[Work to be completed]:
The data below contains pictures, which are to be skipped; the lines starting at the line with "This screenshot has height=460, width=1055." and ending at the line with "Open the Guidelines panel options menu" are to be output exactly, both ends included.

[Data provided]:
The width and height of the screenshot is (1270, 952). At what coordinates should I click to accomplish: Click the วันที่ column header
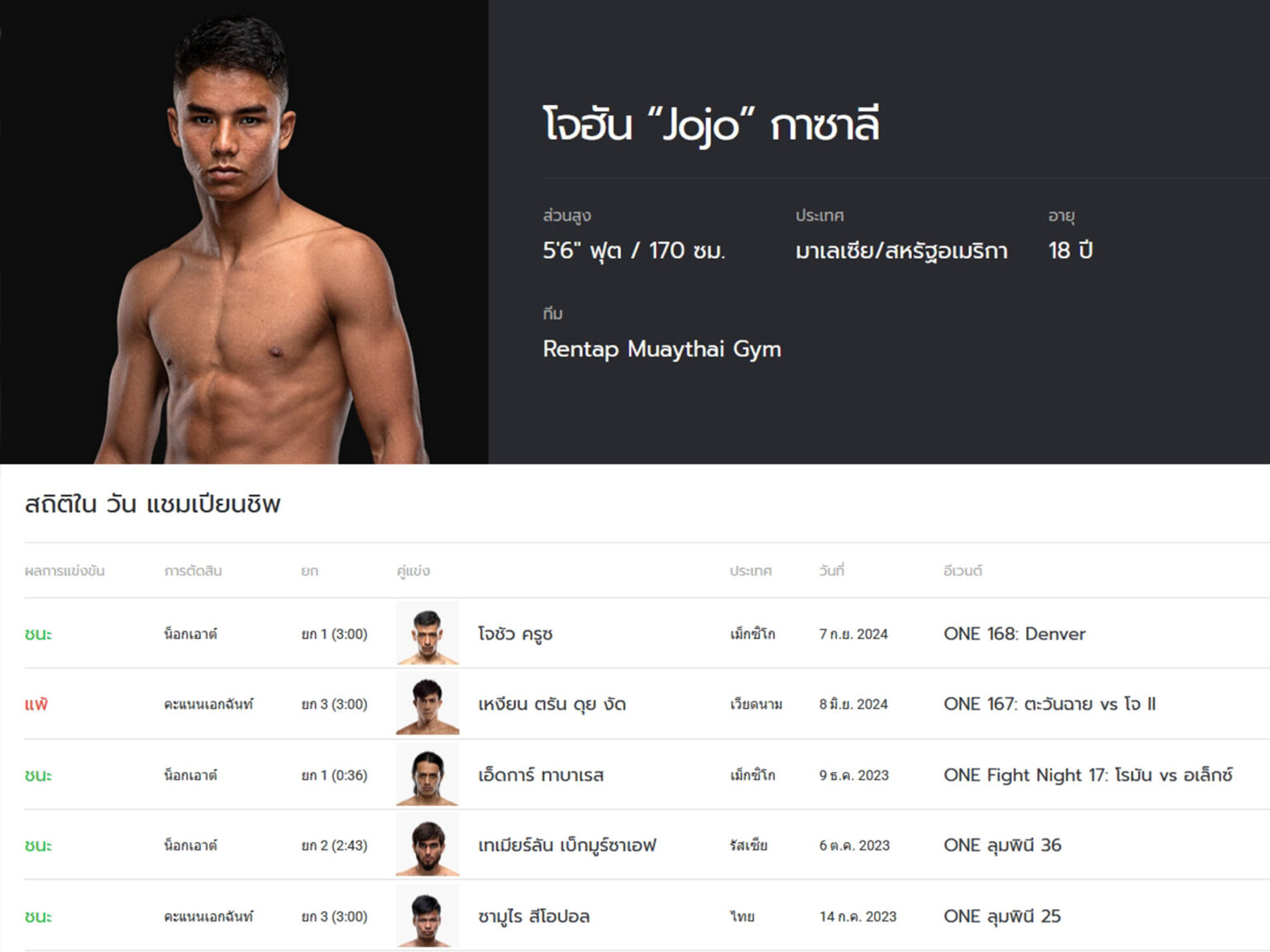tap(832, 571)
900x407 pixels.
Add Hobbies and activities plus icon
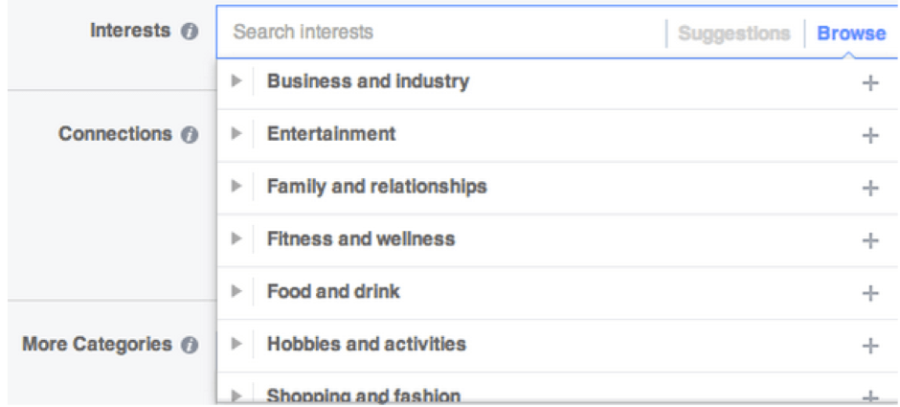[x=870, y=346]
...
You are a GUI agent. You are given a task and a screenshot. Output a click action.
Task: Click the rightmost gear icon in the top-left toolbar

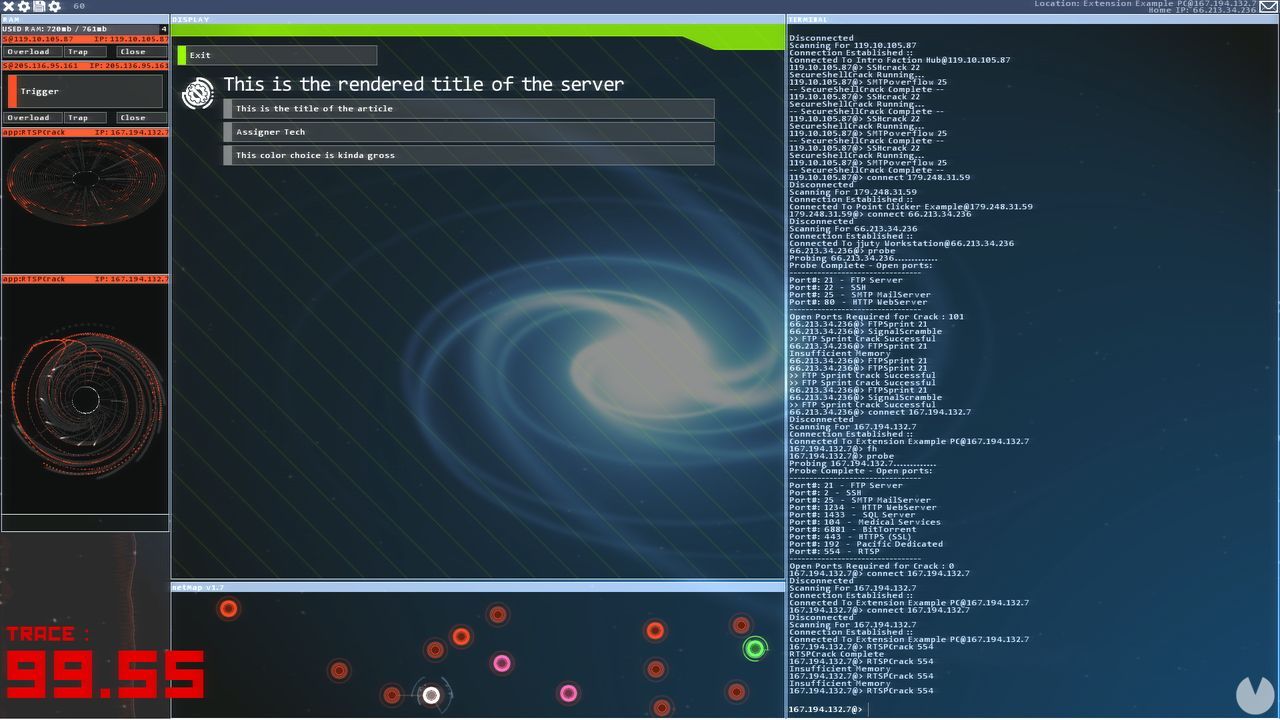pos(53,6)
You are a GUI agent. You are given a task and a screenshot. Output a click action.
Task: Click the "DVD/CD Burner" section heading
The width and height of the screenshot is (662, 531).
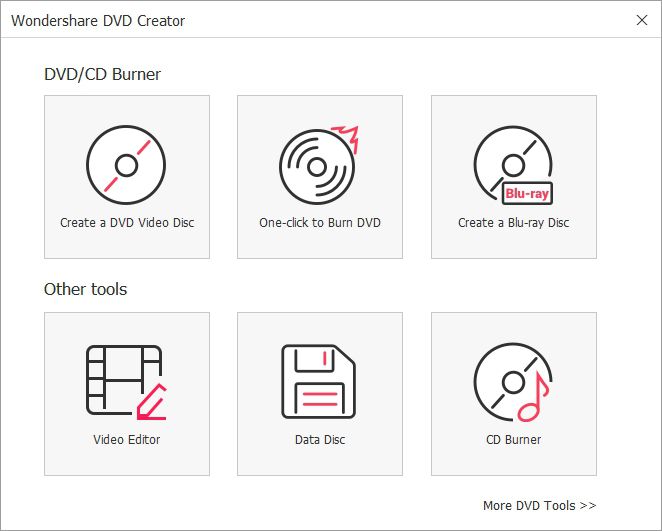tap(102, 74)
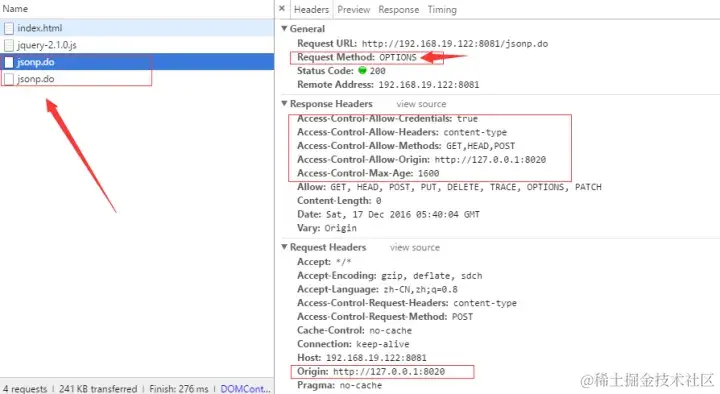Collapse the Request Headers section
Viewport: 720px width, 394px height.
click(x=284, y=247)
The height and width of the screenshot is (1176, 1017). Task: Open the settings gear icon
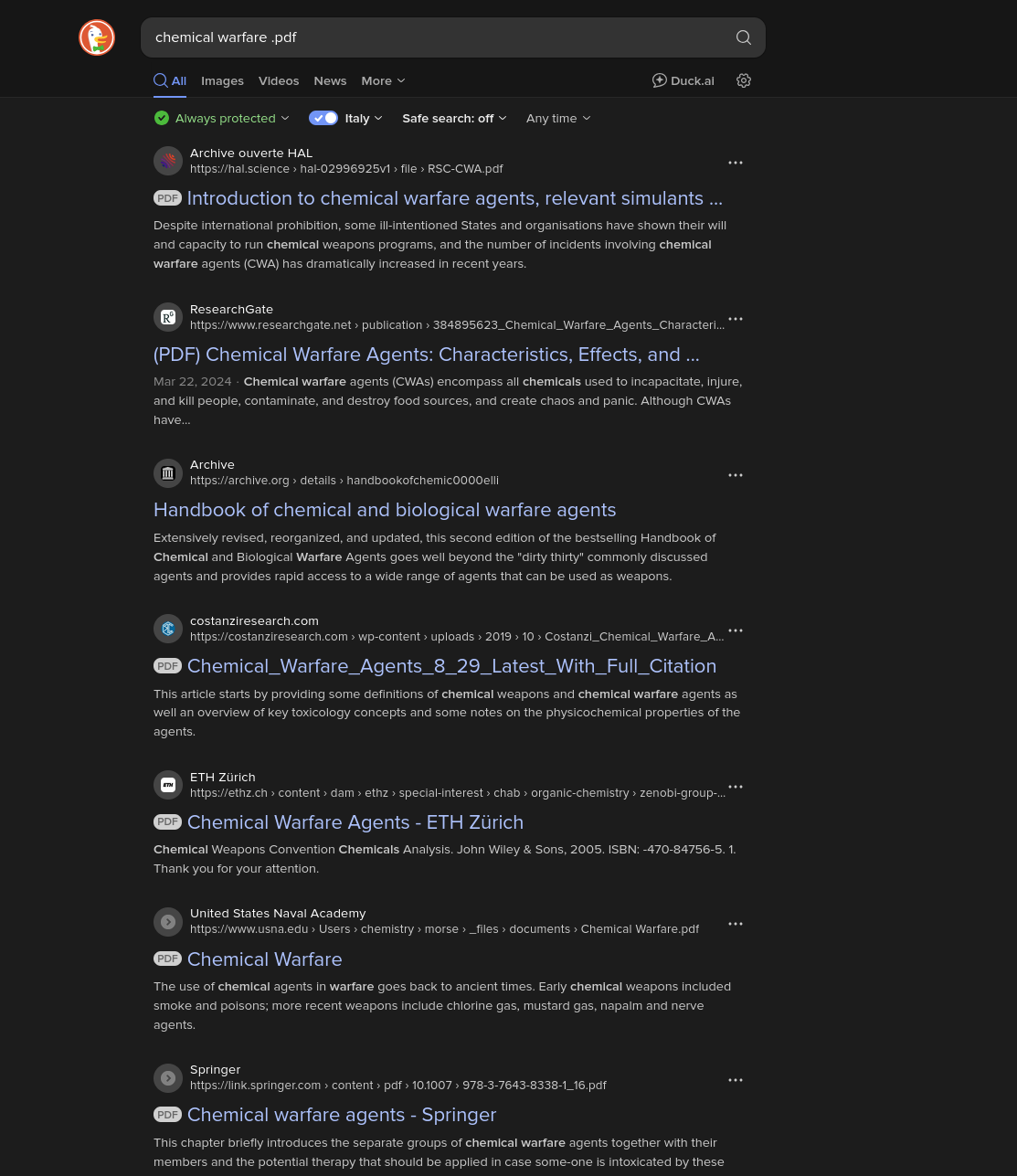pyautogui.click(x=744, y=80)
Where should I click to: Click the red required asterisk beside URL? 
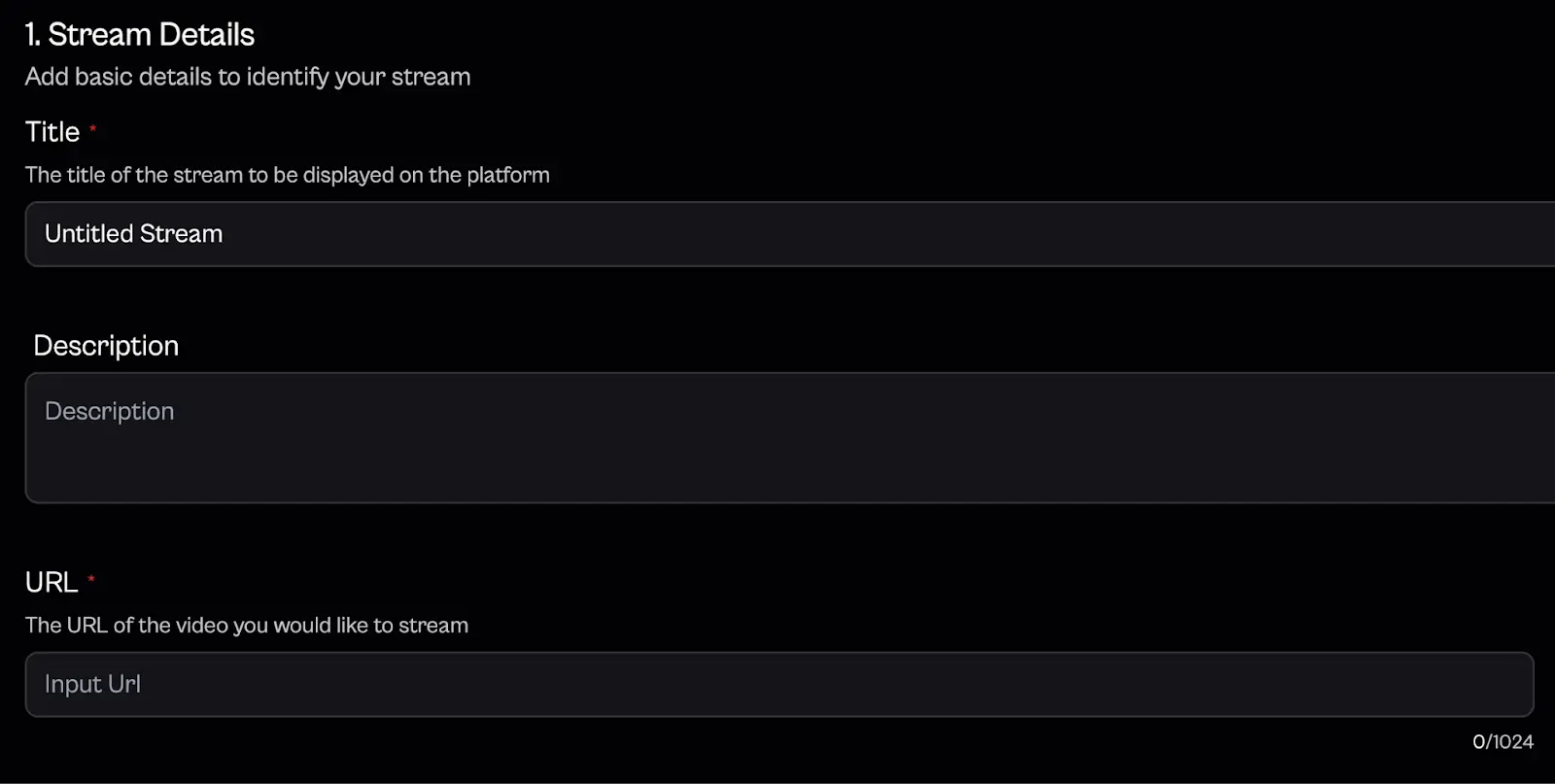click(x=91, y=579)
* * *
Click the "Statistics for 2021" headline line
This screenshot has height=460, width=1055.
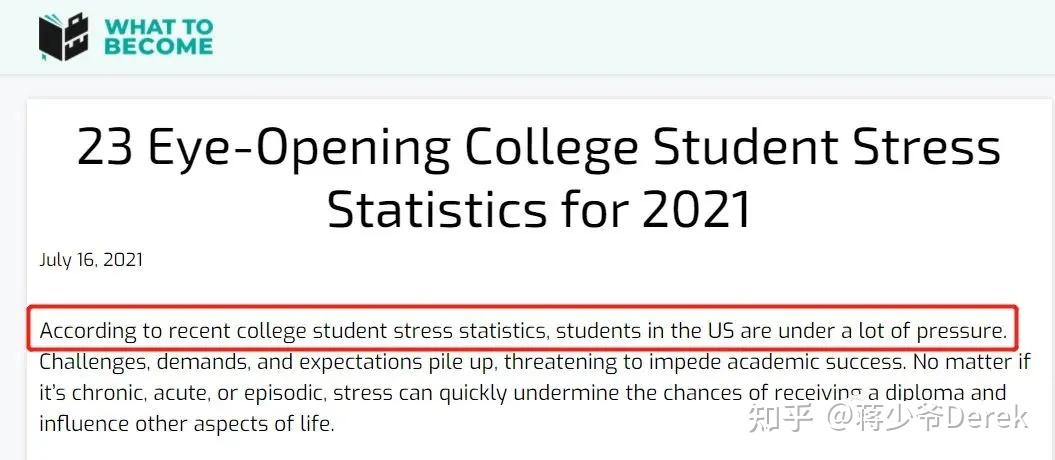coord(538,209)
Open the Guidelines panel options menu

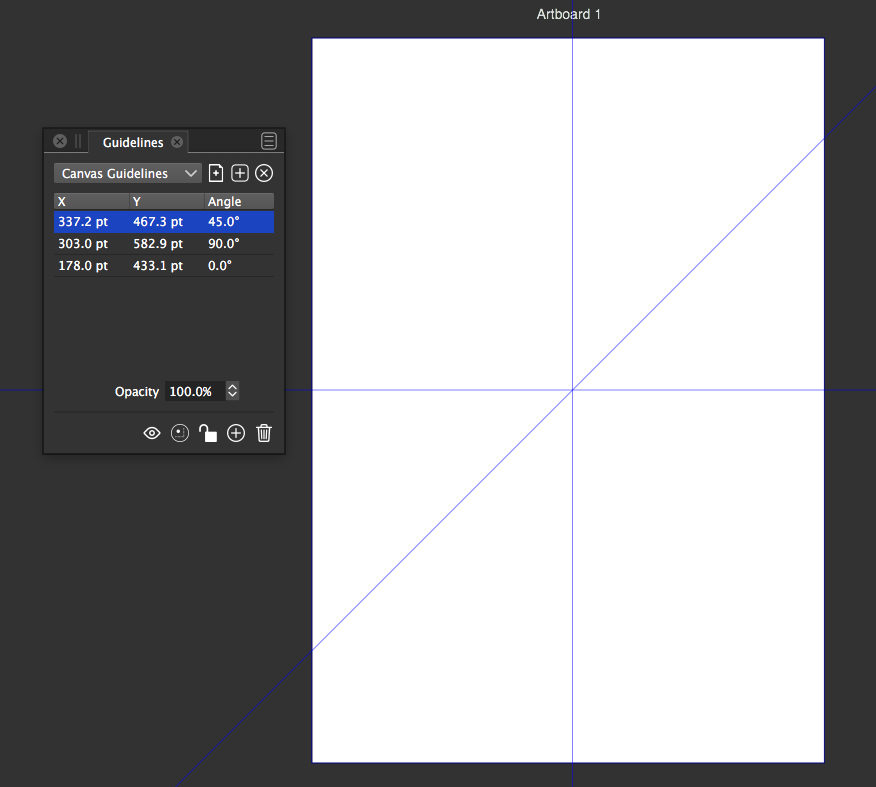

[Output]:
This screenshot has height=460, width=1055.
coord(538,209)
Open the Guidelines panel options menu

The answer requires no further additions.